On 9/27/2020 11:44 PM, Dave Crocker wrote:
On 9/27/2020 11:22 AM, Scott Kitterman wrote:
This seems to me to be an odd view because no RFC is needed to use From and
it's relationship to either DKIM signing domain or SPF validated Mail From.
The DKIM d= value establishes no relationship with any other
identifer, such as the From: field. At all. None.
DKIM has a single signature binding requirement, the 5322.From
DMARC establishes the relationship.
I don't read it that way.
DKIM binds the signer d= domain and the from.domain with no
enforcement on it nor any indication that they are related when they
not the same (the missing link). But if they are the same domain, then
they are viewed as self-signed and 100% related.
But who cares? A blind receiver will not know the actual relationship
until it sees your DMARC record, if any, and we chose that to be based
off the 5322.From domain -- the anchor field.
The DKIM POLICY augmented (add-on) technologies published (via DNS) a
protocol expectation for a direct or indirect relationship. DMARC
describes a specific rule for a direct relationship. SSP had its
rules, DSAP had its rules, and ADSP had its rules. But all of them had
one thing in common -- an option to publish a public policy describing
a direct and exclusive 1 to 1 relationship and a strong action is
authorized when there is a deviation. That was always the power of
all this and why we are still here 15+ years. Without it, imo, we
would not be here. SPF would not be here if it didn't have a -ALL
policy with strong authorization to reject with no questions asked.

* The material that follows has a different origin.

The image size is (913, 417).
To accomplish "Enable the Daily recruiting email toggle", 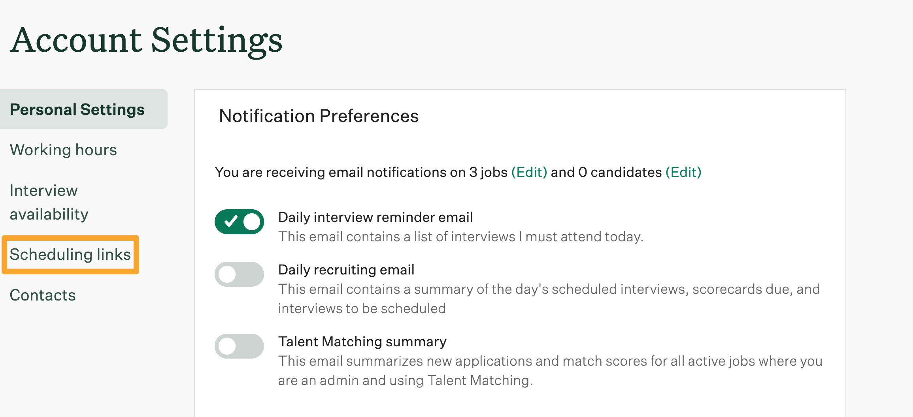I will point(239,274).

To reiterate: Among currently published specifications, without DMARC
there is no relationship between DKIM's d= value and the rfc5322.From
domain name.
To give you credit, you have been preaching this for at least a decade
or more, always trying to establish non-binding relationship when the
fact is, it is already burned into the DKIM protocol - the only header
you MUST bind is 5322.From. So how can it be said there is no strong
relationship between the two identities embedded in the DKIM protocol?
You might be seeing this from a 3rd party list service where it
doesn't wish to care what domains are using. It doesn't care. It
doesn't honor DMARC domains with restrictive policies.
DKIM policy protocol was always about providing the "authorizing" and
"enforcement" protocol to act/respond to negative deviations from the
published expectation for the published DKIM Mail policy. If the
publisher makes a public statement "I expect you to see XYZ" But the
receiver sees ABC, the DKIM Policy provides the receiver guidance as
to what action is suggested. In the case of DMARC, we have:
p=reject (you can permanently reject)
p=quarantine (accept but put into spam box)
p=none (maybe you shouldn't judge based on DMARC deviations)
The problem, in my view, it is protocol incomplete. There are other
scenarios not covered by the DMARC protocol syntax and language. We
need an extended language for Domain Owners to communicate with DMARC
processors in dealing with the deviation is a 3rd party signer domain.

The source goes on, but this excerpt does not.